Patients are also impacted by PBM rebates as patient cost sharing levels are determined by the price of the medication before discounts are applied, causing patients to pay higher out of pocket costs. PBMs can also create higher costs for patients if they employ the practice of copay "clawbacks," where the PBM dictates the pharmacy charge the patient a co-pay that is higher than the cost of the medication, then the PBM recoups the difference from the pharmacy. This recouped difference is kept by the PBM and not returned to the patient. Unfortunately, PBM "gag" clauses can prevent pharmacists from informing their patients that their medication may be less expensive if they did not use their insurance.

Finally, PBMs have a unique position with retail pharmacies in that the PBMs contract with these pharmacies and determine their payments for medications while also owning their own, usually mail-order or specialty, pharmacies. PBMs utilize their position when negotiating contracts with plan sponsors to include provisions that incentivize or require plan beneficiaries to use the PBM-owned pharmacy, without necessarily disclosing their ownership interest to the plan sponsor. This can again lead to higher costs for the plan sponsor as mail order medications aren't necessarily the less expensive option and can lead to extensive waste in the system.

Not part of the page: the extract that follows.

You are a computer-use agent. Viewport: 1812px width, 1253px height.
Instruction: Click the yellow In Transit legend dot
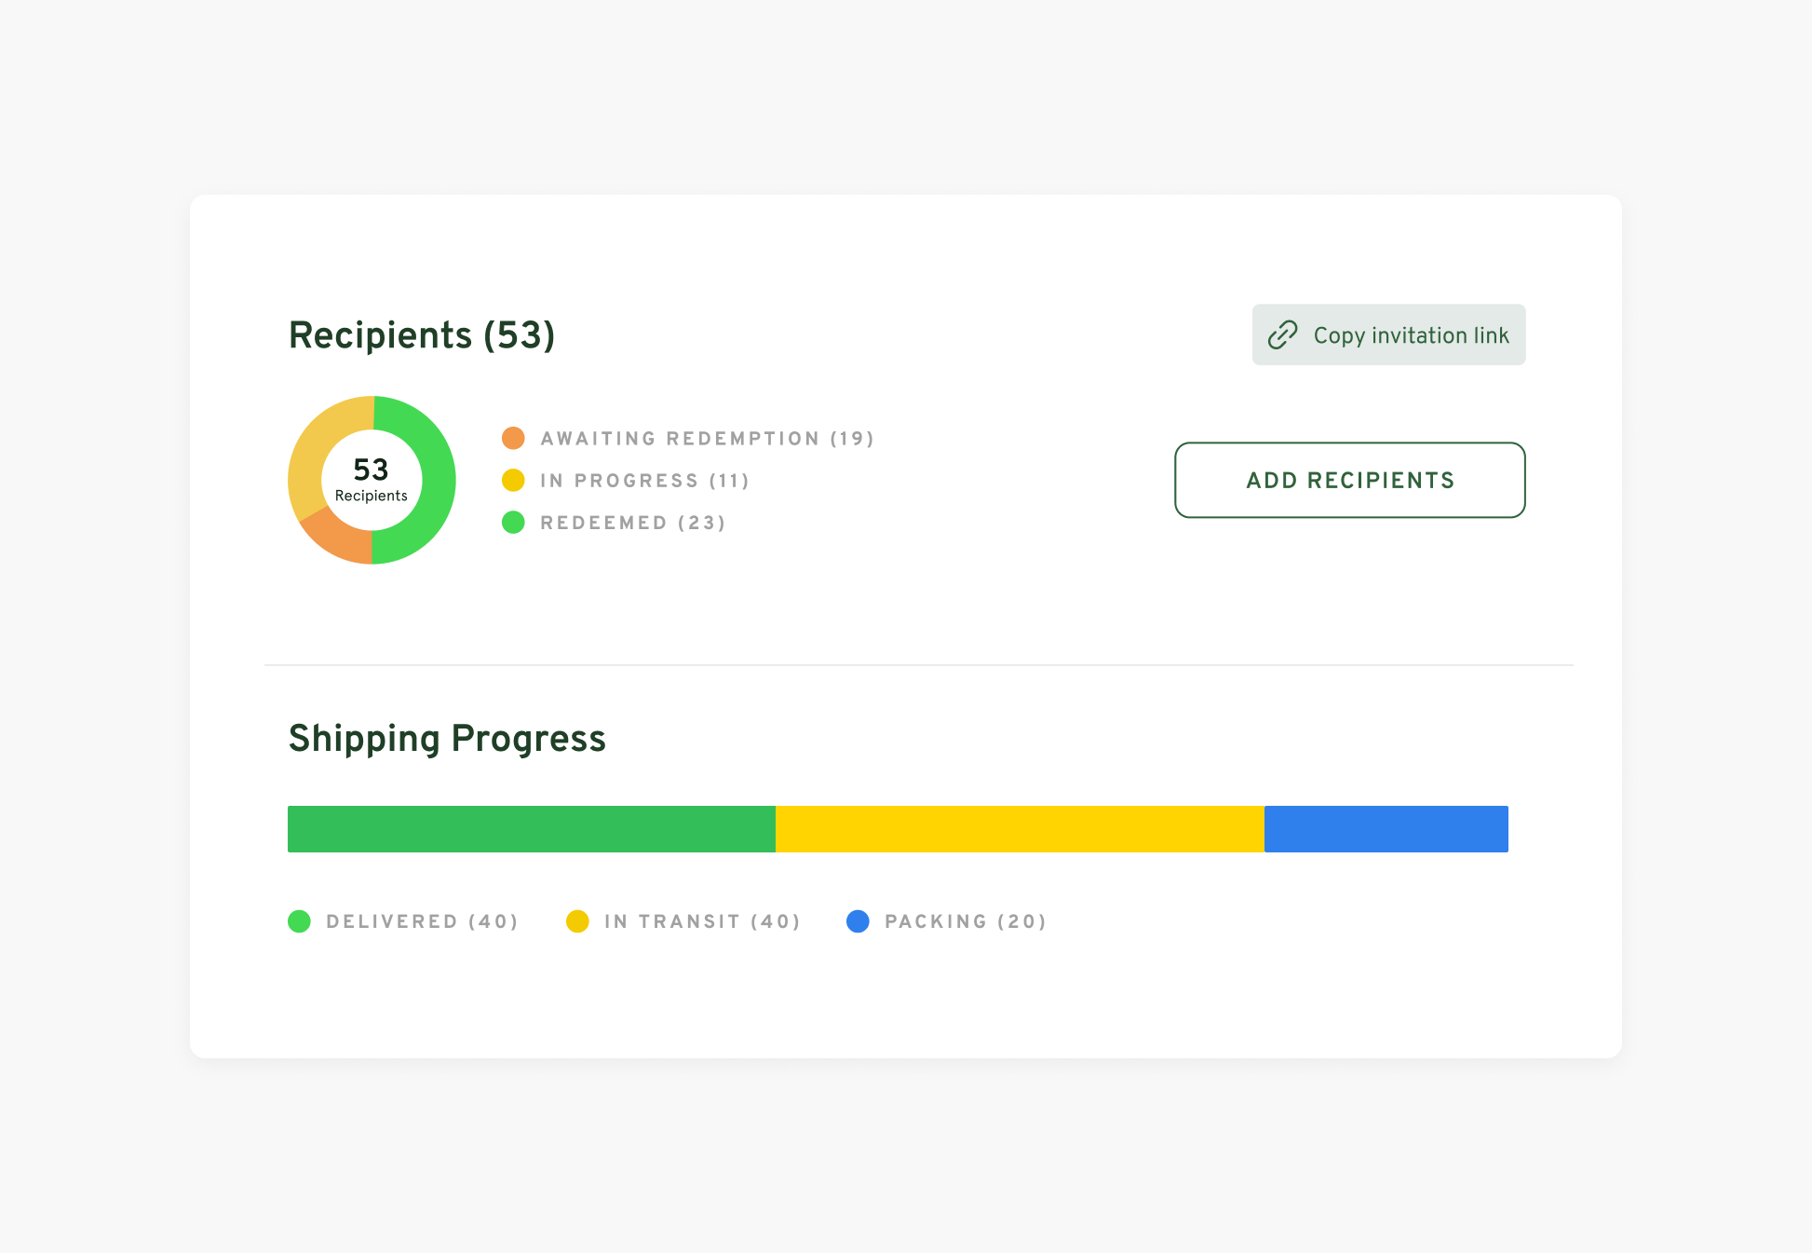pos(577,921)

As the ACI ConsumerGram, the Center for Medicine in the Public Interest report, along with other reports such as this, demonstrate, PBMs are a key driver in increasing drug costs. Their market power and lack of transparency places them in a position to dictate prices to pharmacies and charge higher prices to plan sponsors and beneficiaries, and retain a large portion of manufacturer rebates.

Given the oversized role PBMs play in the prescription drug supply chain, legislative solutions are necessary to bring greater transparency. Enactment of two bipartisan bills, S. 413/H.R. 1038 the Improving Transparency and Accuracy in Medicare Part D Drug Spending Act and H.R. 1316, the Prescription Drug Price Transparency Act, would be a good start.